CorCenCC (Corpws Cenedlaethol Cymraeg Cyfoes – The National Corpus of Contemporary Welsh) project has been launched at a special event in Cardiff on 28th February 2017 attended by Alun Davies AM, Minister for Lifelong Learning and Welsh Language.
The project, a collaboration between Cardiff, Swansea, Lancaster and Bangor universities, is breaking new ground in creating a large-scale, open access corpus of contemporary Welsh language.
Backed by high-profile ambassadors - poet Damian Walford-Davies, musician and presenter Cerys Matthews, broadcaster Nia Parry and international rugby referee Nigel Owens - CorCenCC is community-driven and uses mobile and digital technologies to enable public collaboration.
The research team aim for the corpus to contain 10 million words of Welsh language, providing concrete evidence about modern Welsh language use for academic researchers, teachers, language learners, dictionary makers, translators, and anyone interested in the way Welsh is used across different speakers and genres.
Researchers at Lancaster University are developing a computer system to allow investigation of the 10 million word corpus. The system builds on grammatical analysis in the project and automatically allocates words and phrases into 232 semantic groups. It will allow corpus users to examine key concepts in the texts and will support the teaching applications of CorCenCC by grouping words into themes for vocabulary profiling.
Dr Paul Rayson, Reader in Natural Language Processing at Lancaster University’s School of Computing and Communications, Director of the UCREL research centre, and co-investigator on the project, said: “Collecting a large-scale corpus of Welsh language used in everyday life, and involving Welsh writers and speakers in so many aspects of the project is very exciting. The corpus will also contribute to improving Welsh language technologies such as automatic translation, speech recognition and artificial intelligence.”
Dr Dawn Knight, project lead from Cardiff University’s School of English, Communication and Philosophy said: “What we aim to achieve is the development of the first large-scale living and evolving corpus, representing the Welsh language across communication types and informed by real, current, users of the language. We will be engaging with the public in a number of ways, and using new technologies to do so, including the CorCenCC crowdsourcing app. The use of crowdsourced corpus data is relatively unheard of, and represents a new direction to complement more traditional language collection methods.”
Steve Morris, Swansea University added: “This is a project about the past, present and future use of the Welsh language and will inform us about variation and change in real language use, such as regional differences or use of mutations over time. By putting speakers themselves in charge of their contributions to the corpus, they can be sure that the recordings they share will be the most natural and accurate representation possible of their everyday Welsh.”

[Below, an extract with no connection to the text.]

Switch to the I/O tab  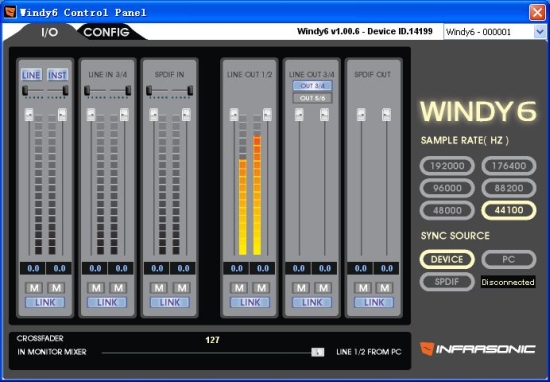49,32
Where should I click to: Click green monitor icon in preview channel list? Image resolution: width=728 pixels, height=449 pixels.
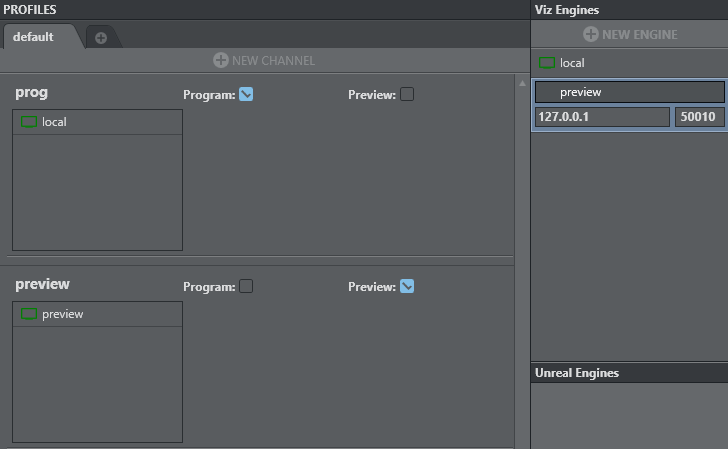click(29, 314)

CorCenCC is funded by the Economic and Social Research Council and the Arts and Humanities Research Council. The project and also involves Welsh Government; National Assembly for Wales; The National Library of Wales; WJEC-CBAC; Welsh for Adults; S4C; BBC; y Lolfa; SaySomethingin.com and the Dictionary of the Welsh Language. Additional funding for the launch was received from the British Council; the School of English, Communication and Philosophy (ENCAP), Cardiff University and Research Institute for Arts and Humanities (RIAH), Swansea University.